--- YOUR INSTRUCTIONS ---
Pick up the forum thread below about rebuilding or repowering a '99 Merc 25 two-stroke, and continue it from the point where it stops.

--- TEXT PASSAGE ---
»»

# To rebuild or repower



## No Bait / Lures Only (Apr 10, 2011)

bw510 said:


> So my 99 merc 25 two stroke might have a rod knock.its been slowly getting louder and finally the other day it was having trouble idling and starting (it always starts within three pulls cold and always first pull warmed up)did a compresion check and its 100 and 110 which Dosnt sound too bad from what I've read
> Anyway I did the screwdriver in spark plug check and the bottom piston has maybe 1/32 inch of play and the top has none
> 
> I'm not sure if this is the problem or not but if it is should I rebuild? The boat is a 99 16 whipray and i really love the little light weight merc but I'm always worried about its reliability after a rebuild.
> ...





bw510 said:


> So my 99 merc 25 two stroke might have a rod knock.its been slowly getting louder and finally the other day it was having trouble idling and starting (it always starts within three pulls cold and always first pull warmed up)did a compresion check and its 100 and 110 which Dosnt sound too bad from what I've read
> Anyway I did the screwdriver in spark plug check and the bottom piston has maybe 1/32 inch of play and the top has none
> 
> I'm not sure if this is the problem or not but if it is should I rebuild? The boat is a 99 16 whipray and i really love the little light weight merc but I'm always worried about its reliability after a rebuild.
> ...





bw510 said:


> So my 99 merc 25 two stroke might have a rod knock.its been slowly getting louder and finally the other day it was having trouble idling and starting (it always starts within three pulls cold and always first pull warmed up)did a compresion check and its 100 and 110 which Dosnt sound too bad from what I've read
> Anyway I did the screwdriver in spark plug check and the bottom piston has maybe 1/32 inch of play and the top has none
> 
> I'm not sure if this is the problem or not but if it is should I rebuild? The boat is a 99 16 whipray and i really love the little light weight merc but I'm always worried about its reliability after a rebuild.
> ...

««

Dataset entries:
»»

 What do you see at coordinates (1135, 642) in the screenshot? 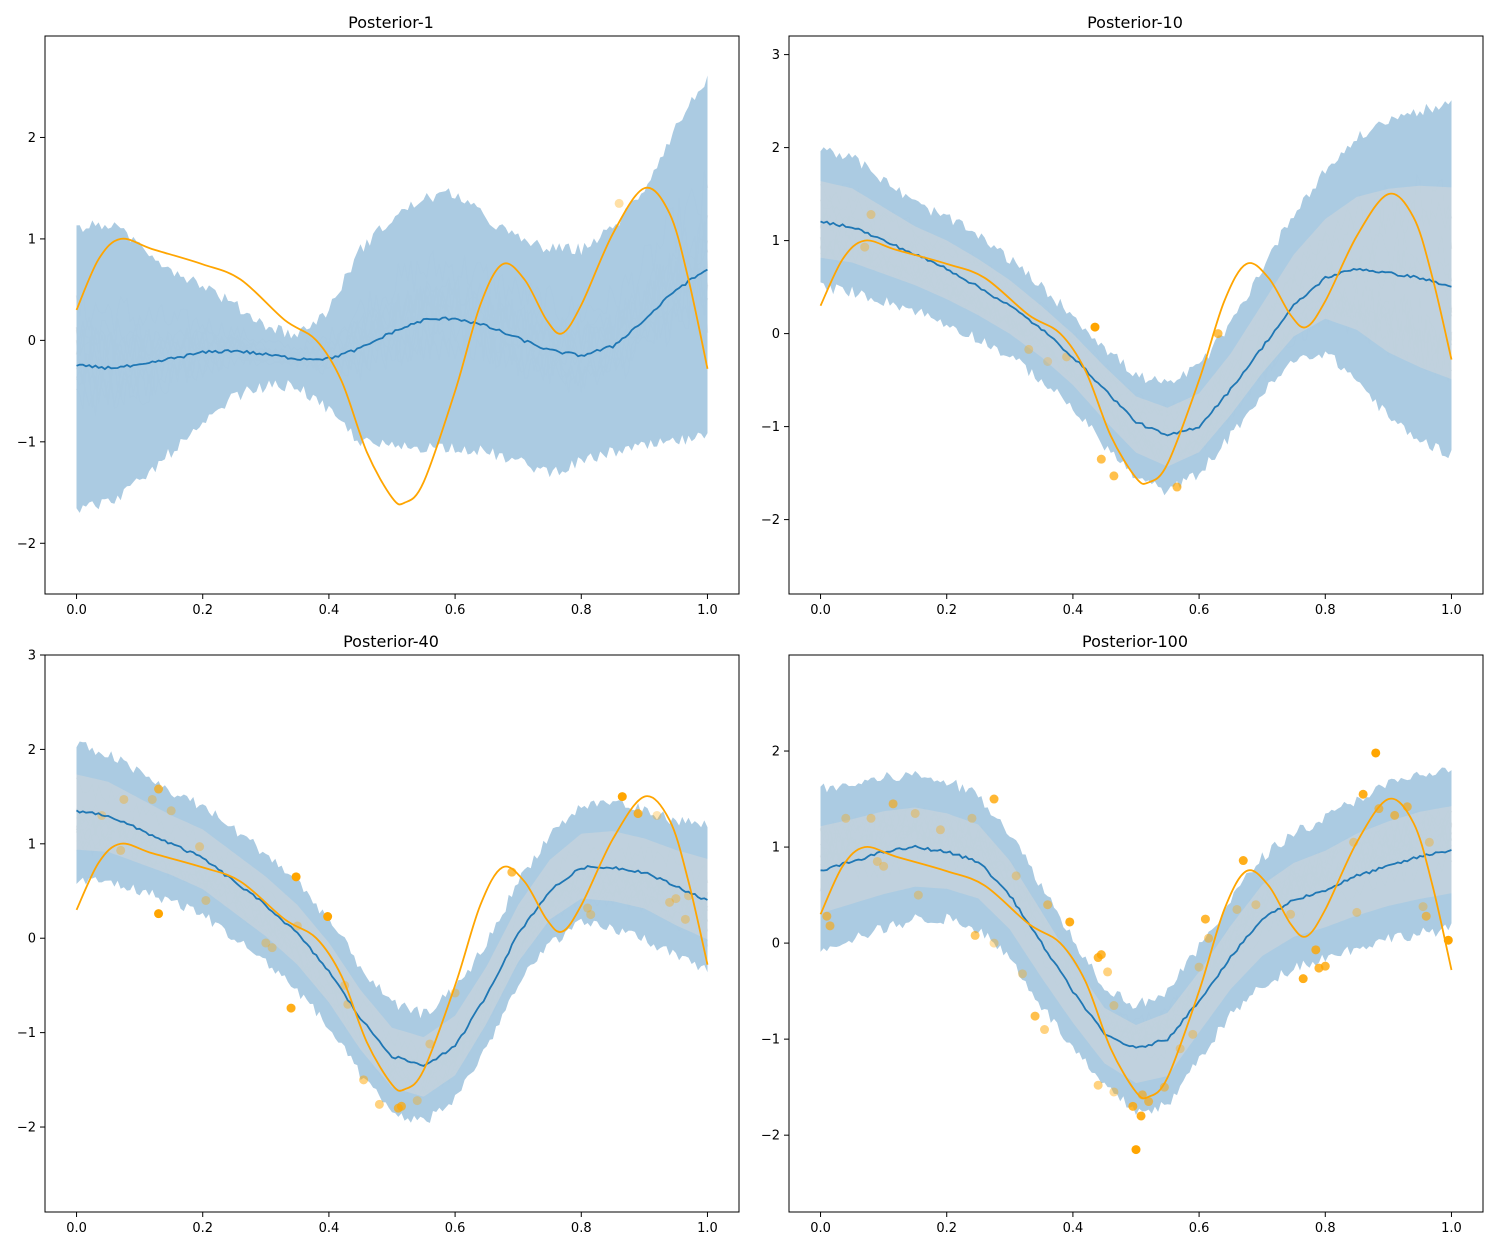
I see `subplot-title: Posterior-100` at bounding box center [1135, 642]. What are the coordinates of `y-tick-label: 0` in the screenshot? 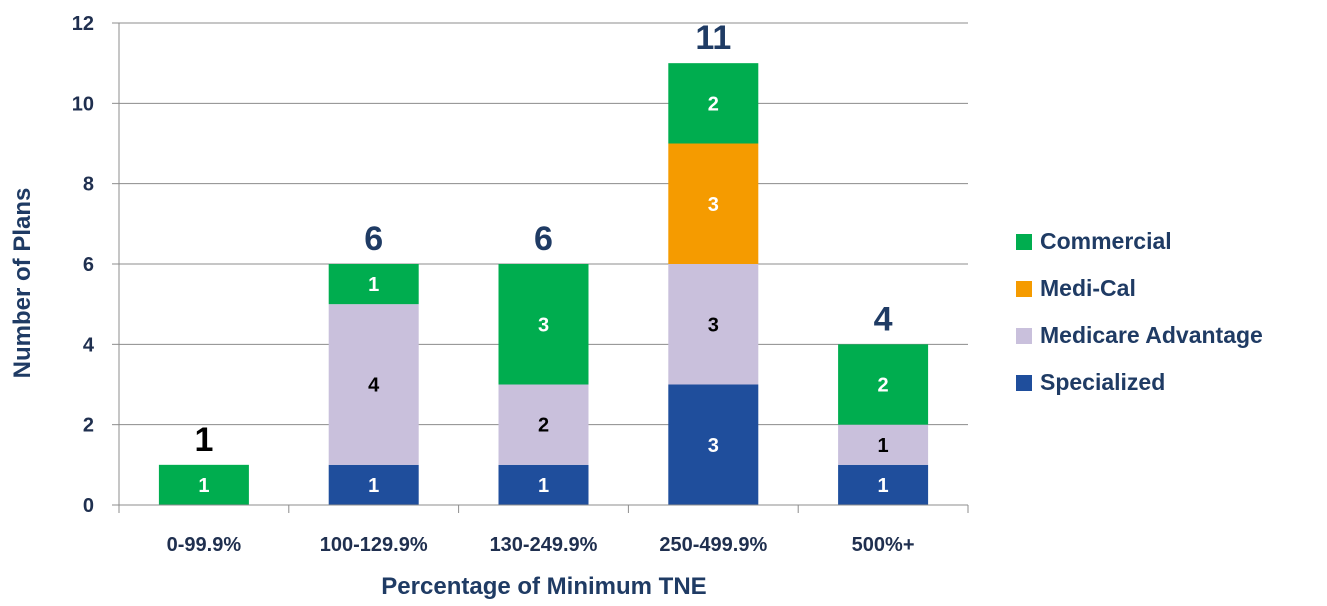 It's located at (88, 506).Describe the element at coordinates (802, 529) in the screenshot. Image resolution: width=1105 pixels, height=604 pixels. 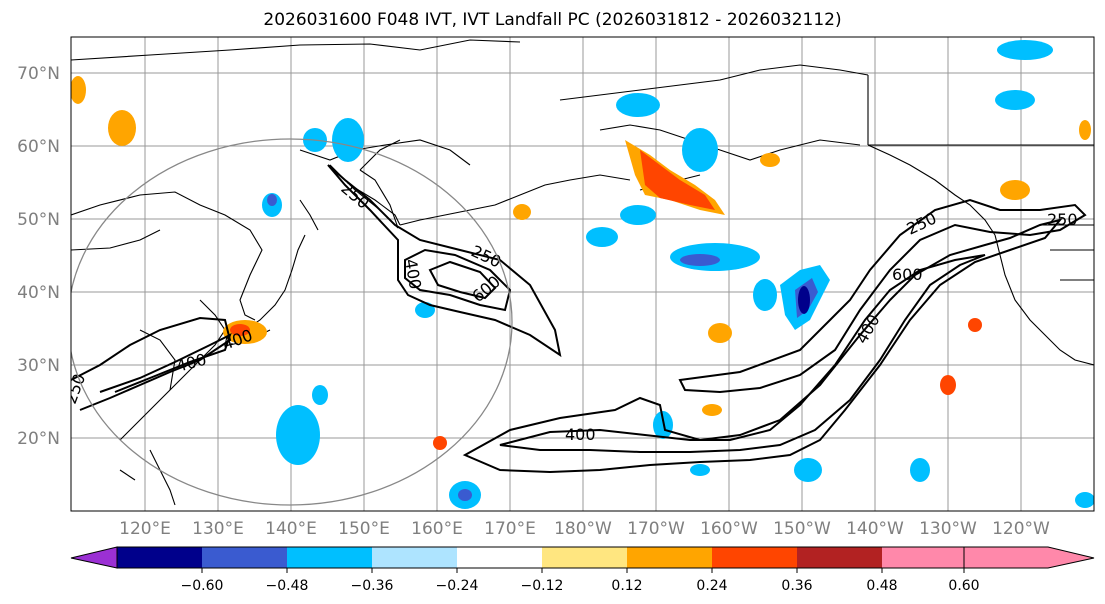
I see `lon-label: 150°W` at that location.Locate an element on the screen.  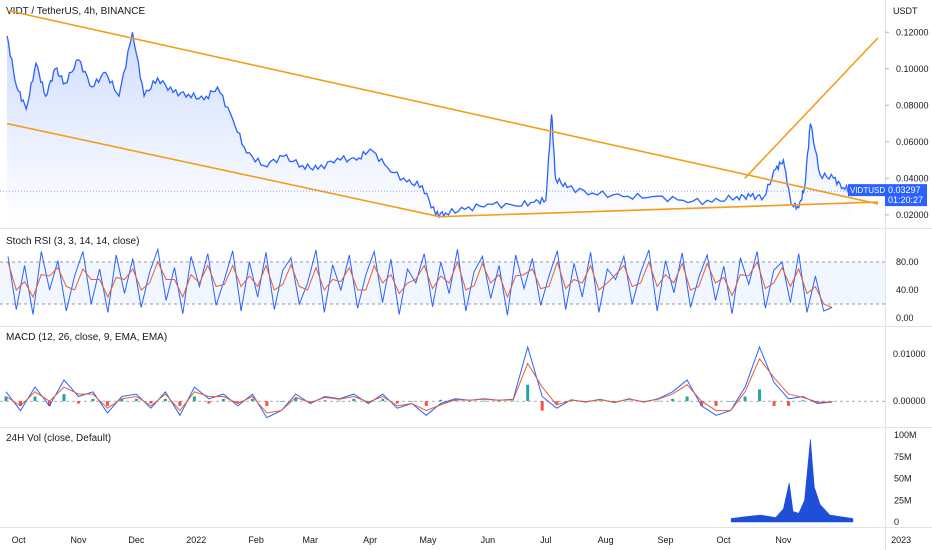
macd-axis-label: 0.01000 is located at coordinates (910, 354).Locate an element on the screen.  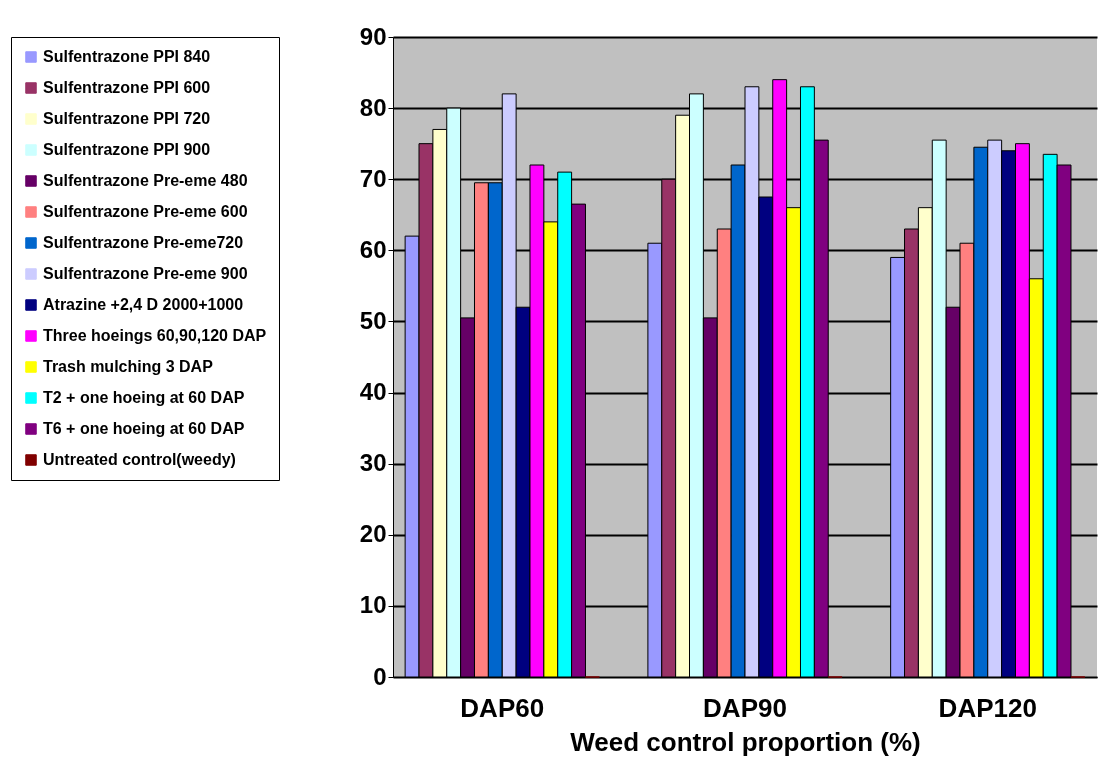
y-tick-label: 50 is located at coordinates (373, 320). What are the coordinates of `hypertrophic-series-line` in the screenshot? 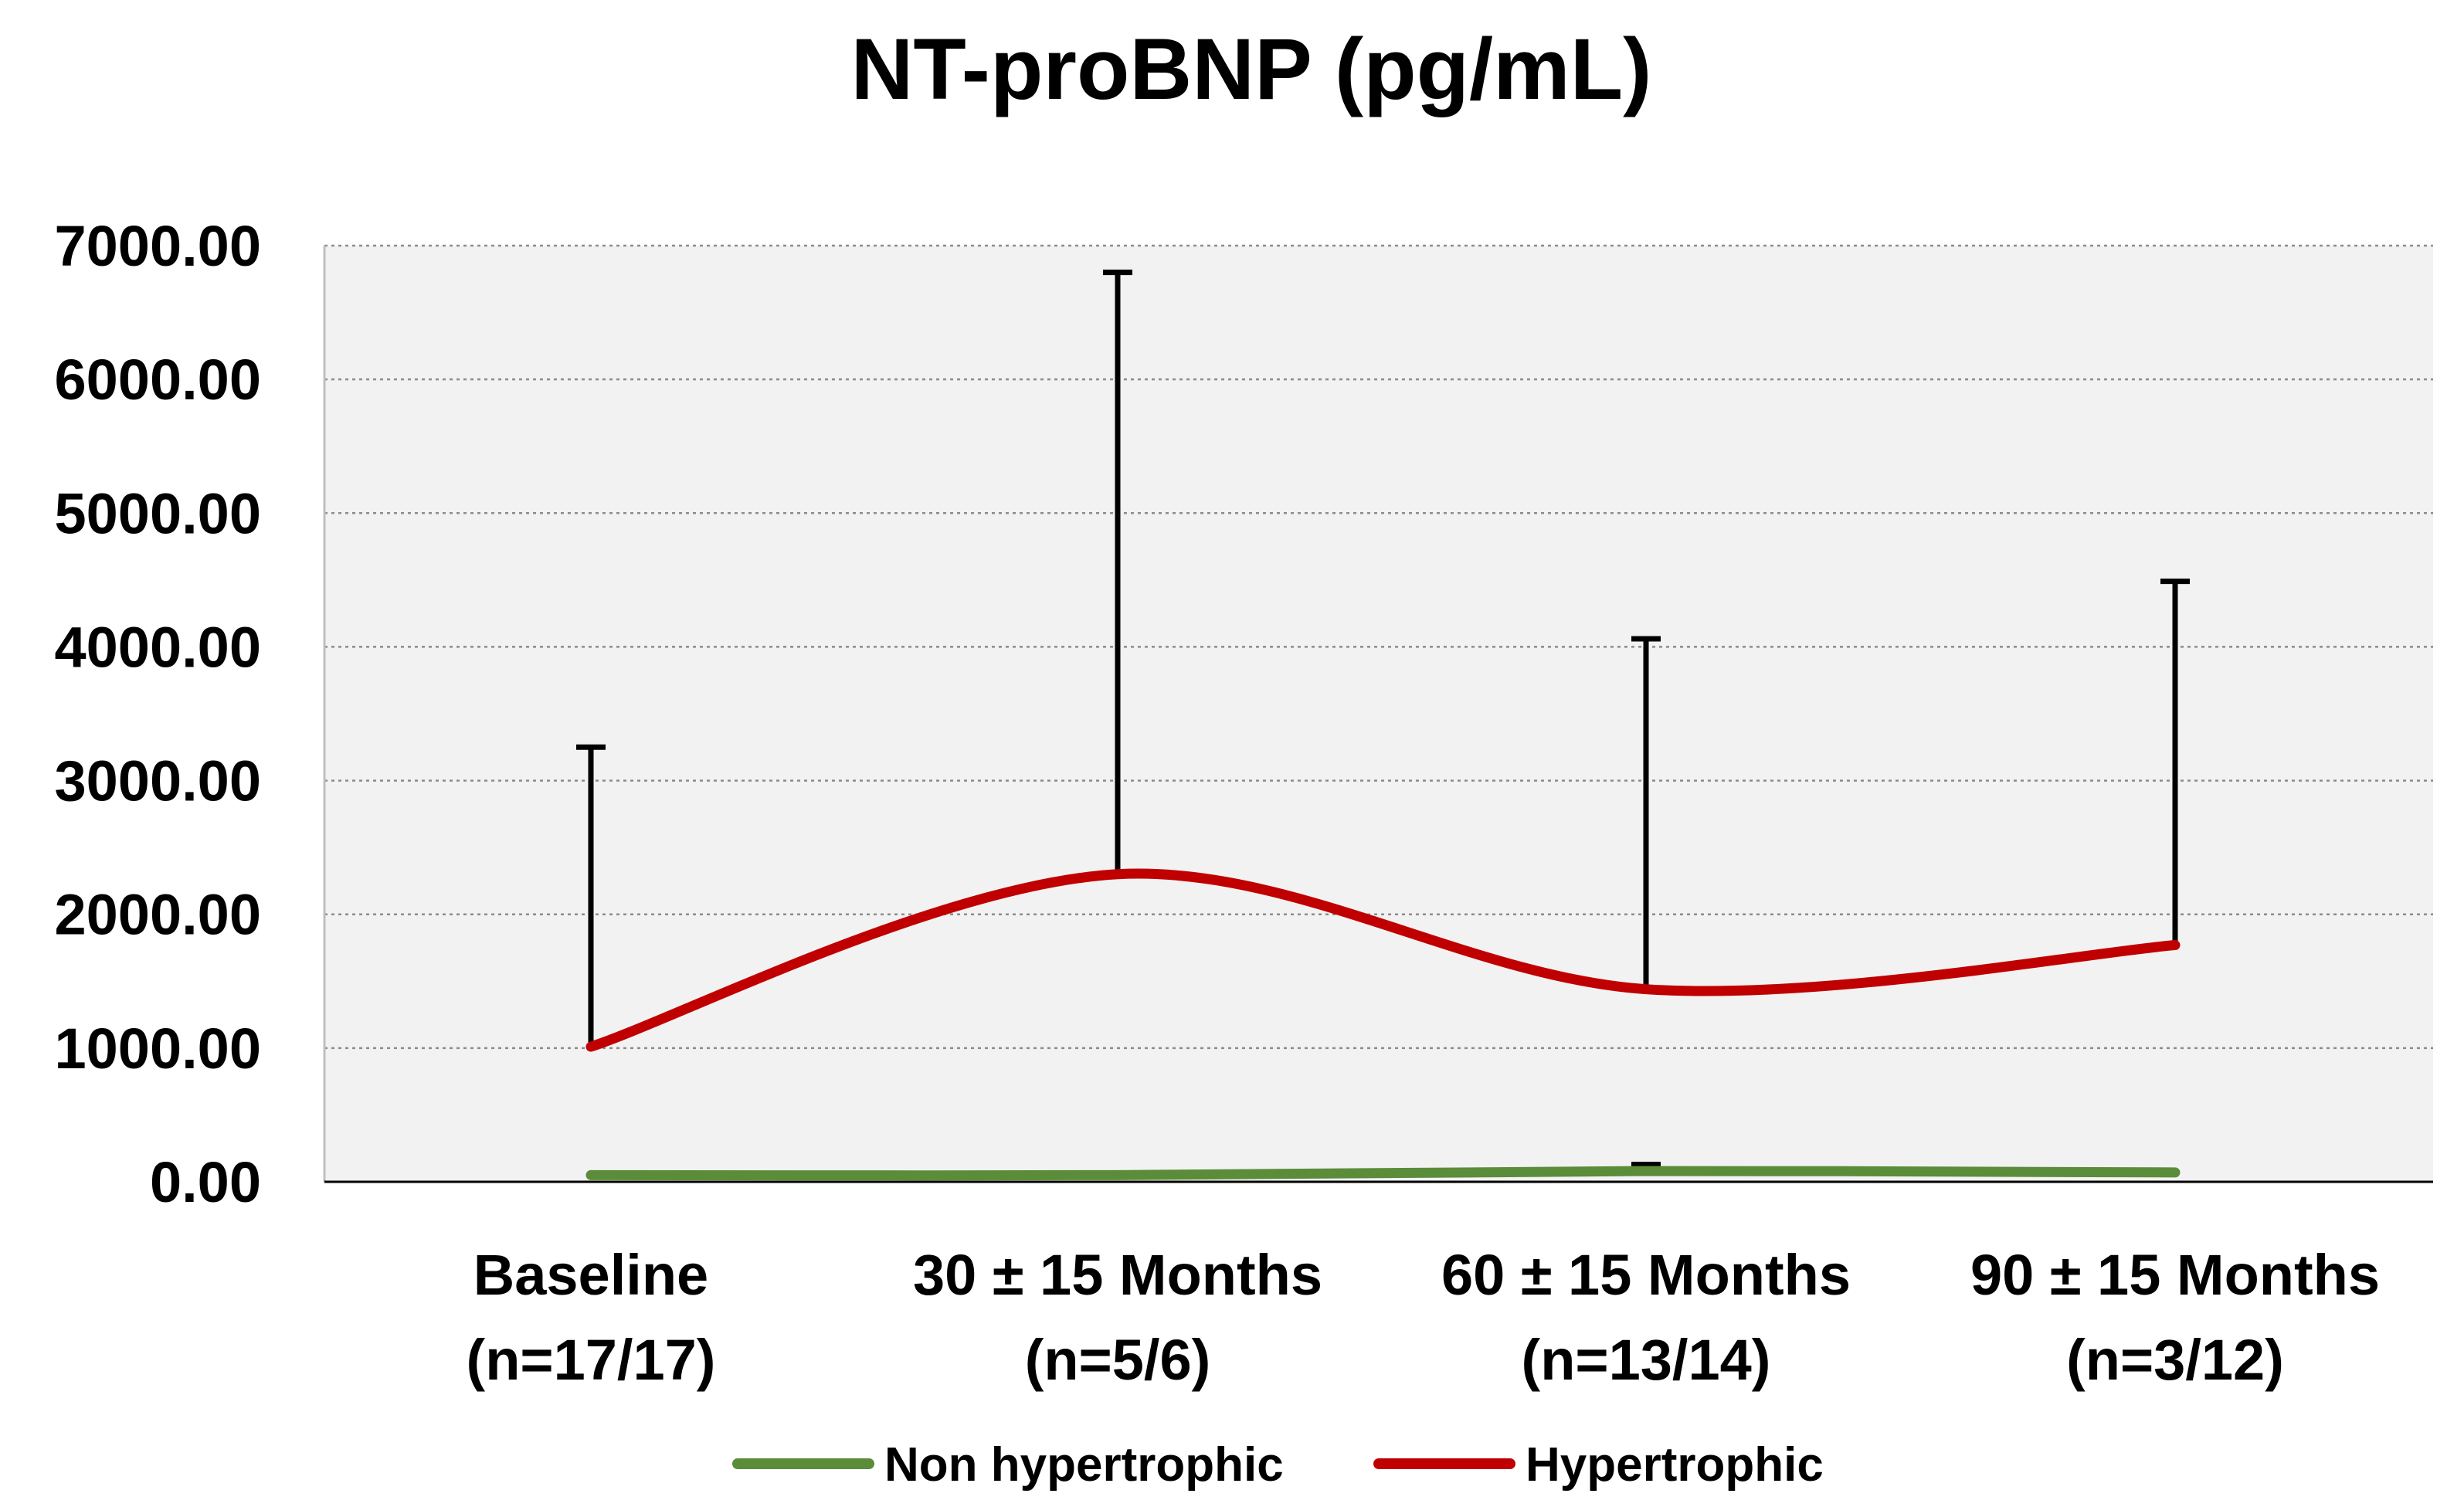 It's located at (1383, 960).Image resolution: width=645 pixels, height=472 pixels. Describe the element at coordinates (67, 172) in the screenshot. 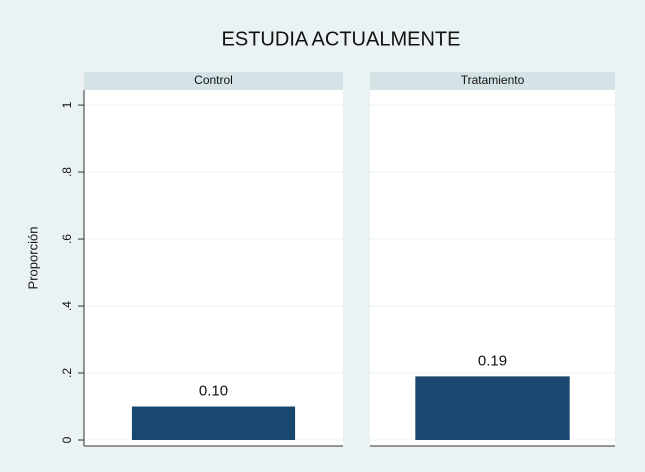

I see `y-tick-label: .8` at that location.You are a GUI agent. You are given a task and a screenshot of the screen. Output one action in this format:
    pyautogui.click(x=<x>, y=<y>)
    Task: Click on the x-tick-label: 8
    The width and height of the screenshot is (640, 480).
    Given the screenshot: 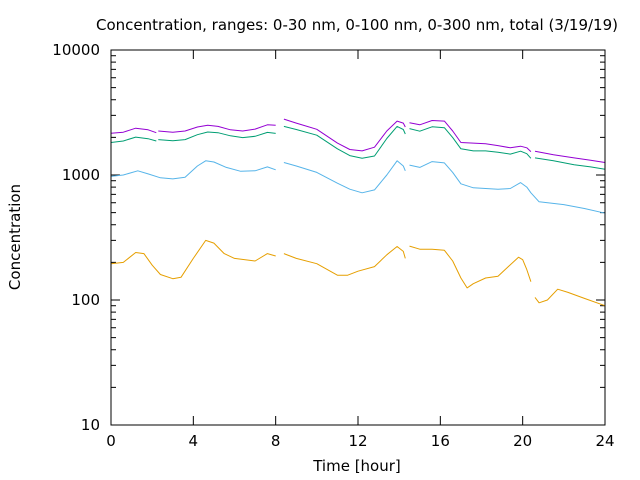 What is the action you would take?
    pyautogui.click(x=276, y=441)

««

--- RESPONSE BELOW ---
Don't sweat a rebuild, all I own is modded/rebuilt engines (3) with no issues. Just have a reputable engine builder do the work and you are good to go. I also like the light 25 hp 2 stroke motors like my Yamaha 25 @ 106#....


----------



## Snookdaddy (Jan 5, 2008)

Rebuild.. Merc 25hp are awesome!


----------



## RunningOnEmpty (Jun 20, 2015)

Check Ebay if your on a tight budget. 450 is the average cost for your powerhead used and they are very easy to find. 110 psi is low for that motor and it might be difficult to find a machine shop locally that can do a blind mercosil bore.


----------



## bw510 (Sep 1, 2011)

After reading a few things about rebuilding these motors and it being a problem or If for whatever reason it needs a power head 
Do any of you have any idea on a ballpark price for something like this with labor?

Also if I found a newer motor that was a long shaft how difficult would it be to swap lower units or is this even possible ?


----------



## yobata (Jul 14, 2015)

I think you also have to swap the mid section, not just the lower unit shaft and gear shift rod??


----------



## RunningOnEmpty (Jun 20, 2015)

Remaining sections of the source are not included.